• Exercise directions: Return the learning curve text below word for word, in full.

• Given text:
◇ ◇ ◇
The
learning curve model that
I developed based on observations of how fast tasks are performed
has yielded another valuable insight. The difference between expected
performance of a task and actual performance over time, will tend to
spike and then fall off gradually, which is likely to confound
typically linear (and often overly-optimistic) approaches to
scheduling its completion. Furthermore, the timing and amount of the
spike will vary with the complexity of the task, which may not even
be explicitly factored into expectations. The
math shows that the timing and amount of this spike in what could
be considered "error" is theoretically predictable.
In
"Units
of Completion," I suggested that the complexity of a task
could be assessed in terms of a number of units that are
simultaneously performed during the task, and which define how
closely we can measure its completion. I've taken this another step,
by using the concept of a unit to identify the highest meaningful
efficiency that could be used to establish ideal expectations.
For
example, if my task is to edit a page with 500 words, then the
highest completion I could reliably measure is 499 words (500 minus
one), which is 499/500 or 99.8% of the total. That fraction is also
the highest meaningful efficiency, which translates into an
expectation of editing 499 words in the best-case time. With average
editing ability, I would have an efficiency of 50% instead of 99.8%;
so during the best-case time, I will have only edited 50% of the
total, or 250 words. If I'm responsible for meeting a schedule based
on 99.8% efficiency, at the end of the best-case time I will be
behind by 249 words (499 minus 250), or 49.8%, which is my error at
that time, and it will take nine times that long to reach zero error.
◇ ◇ ◇
• Given records:

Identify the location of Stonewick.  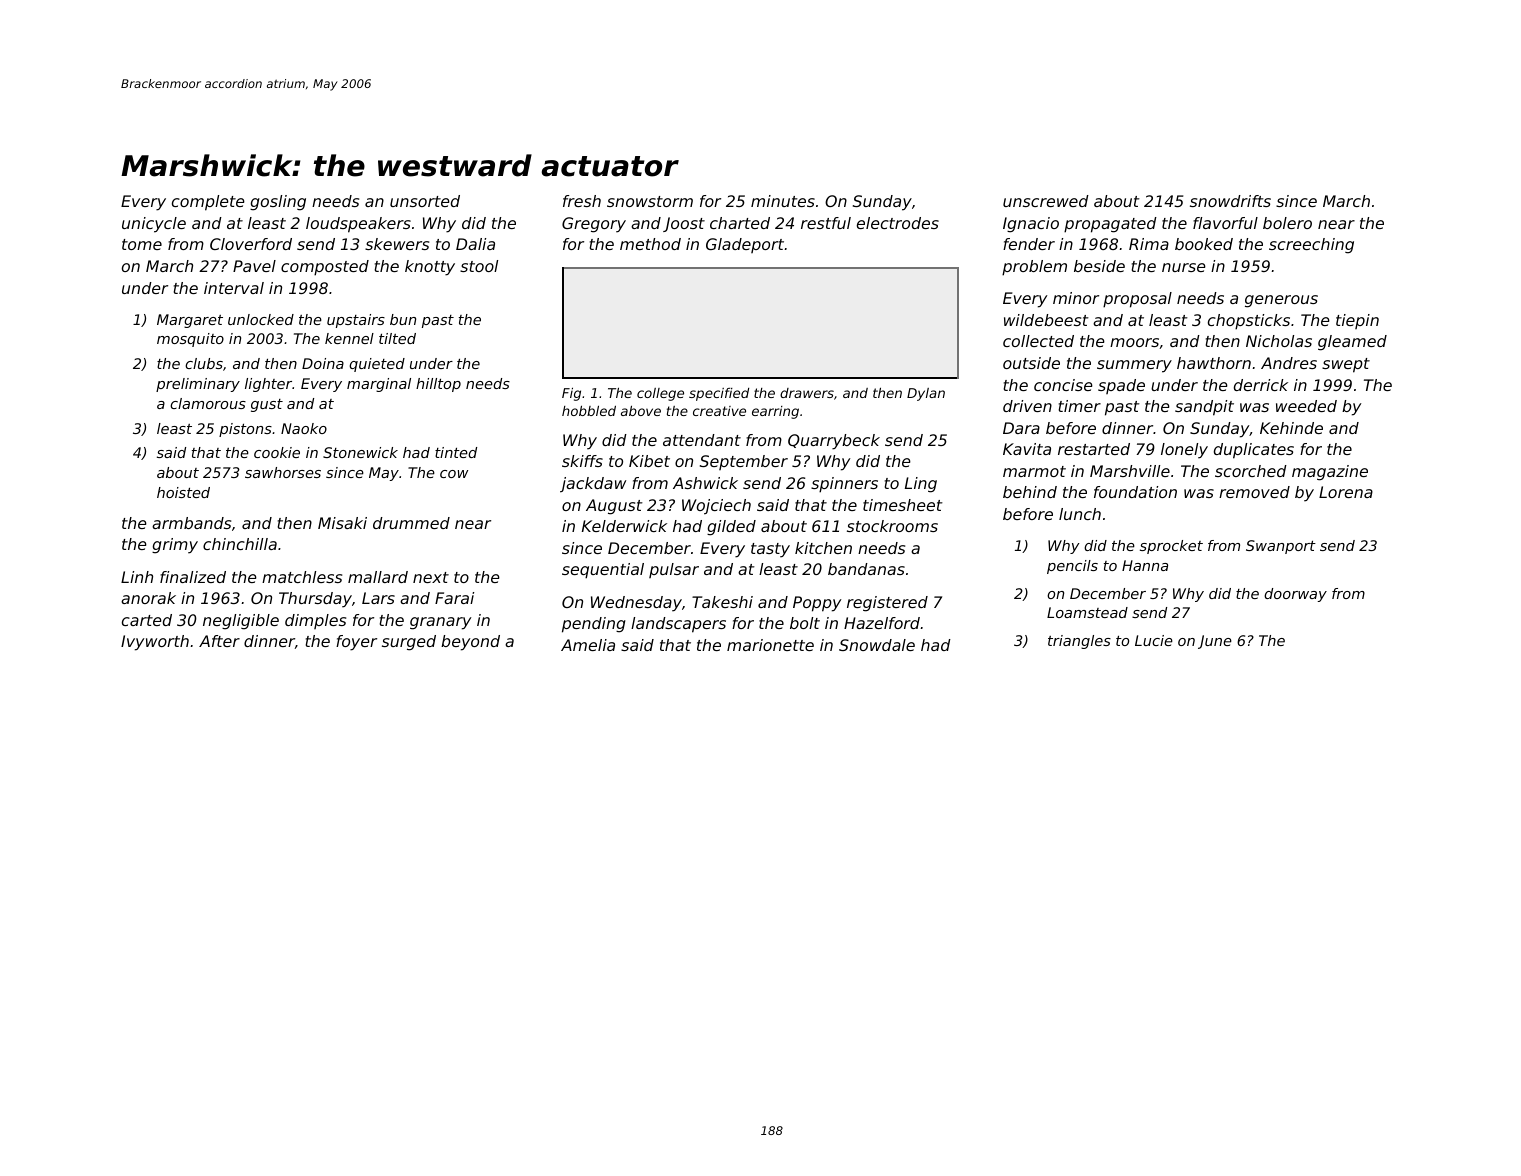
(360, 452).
◇ ◇ ◇
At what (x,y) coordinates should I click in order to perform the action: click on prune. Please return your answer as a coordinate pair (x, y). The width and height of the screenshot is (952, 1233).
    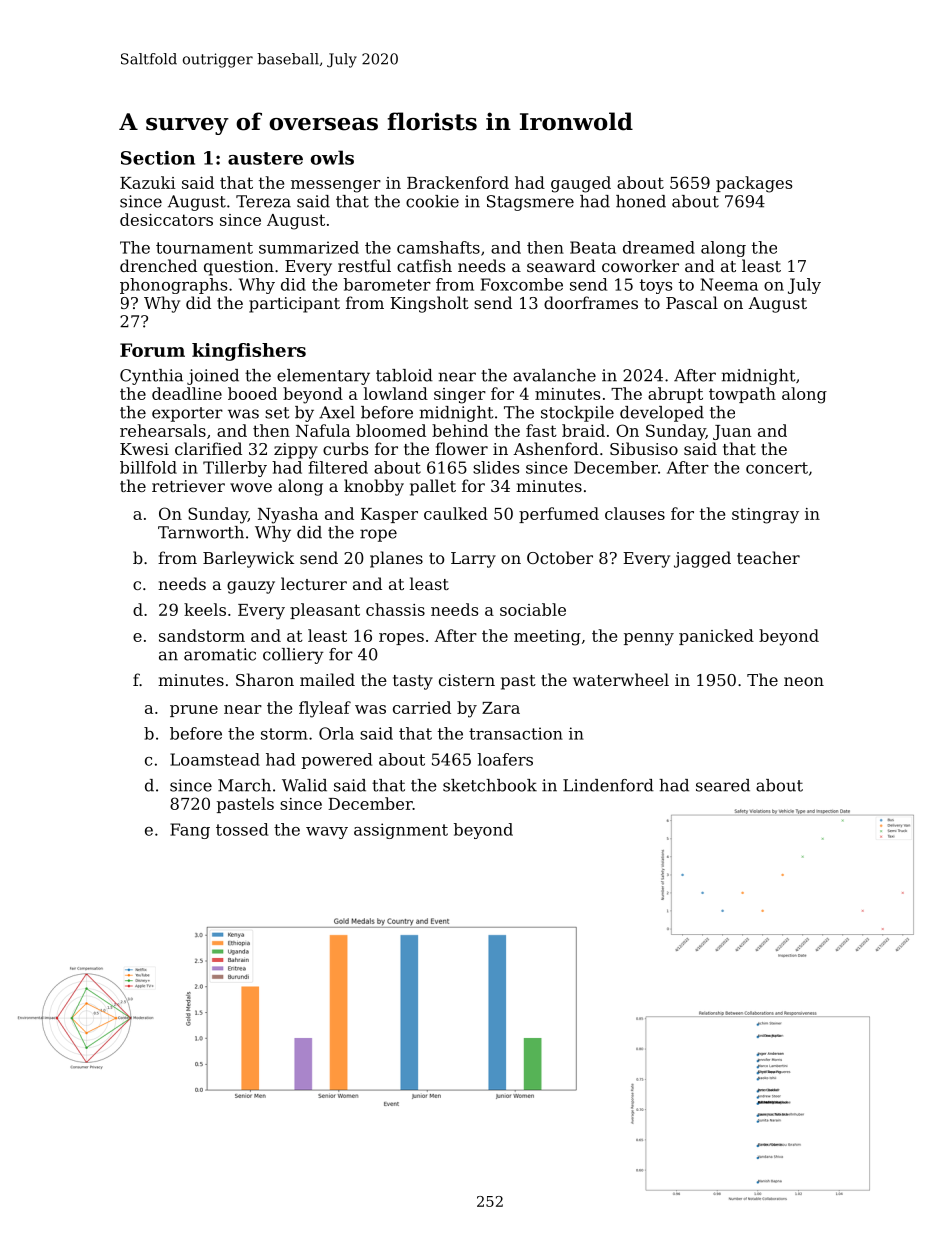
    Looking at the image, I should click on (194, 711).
◇ ◇ ◇
• Result of this exercise:
The
learning curve model that
I developed based on observations of how fast tasks are performed
has yielded another valuable insight. The difference between expected
performance of a task and actual performance over time, will tend to
spike and then fall off gradually, which is likely to confound
typically linear (and often overly-optimistic) approaches to
scheduling its completion. Furthermore, the timing and amount of the
spike will vary with the complexity of the task, which may not even
be explicitly factored into expectations. The
math shows that the timing and amount of this spike in what could
be considered "error" is theoretically predictable.
In
"Units
of Completion," I suggested that the complexity of a task
could be assessed in terms of a number of units that are
simultaneously performed during the task, and which define how
closely we can measure its completion. I've taken this another step,
by using the concept of a unit to identify the highest meaningful
efficiency that could be used to establish ideal expectations.
For
example, if my task is to edit a page with 500 words, then the
highest completion I could reliably measure is 499 words (500 minus
one), which is 499/500 or 99.8% of the total. That fraction is also
the highest meaningful efficiency, which translates into an
expectation of editing 499 words in the best-case time. With average
editing ability, I would have an efficiency of 50% instead of 99.8%;
so during the best-case time, I will have only edited 50% of the
total, or 250 words. If I'm responsible for meeting a schedule based
on 99.8% efficiency, at the end of the best-case time I will be
behind by 249 words (499 minus 250), or 49.8%, which is my error at
that time, and it will take nine times that long to reach zero error.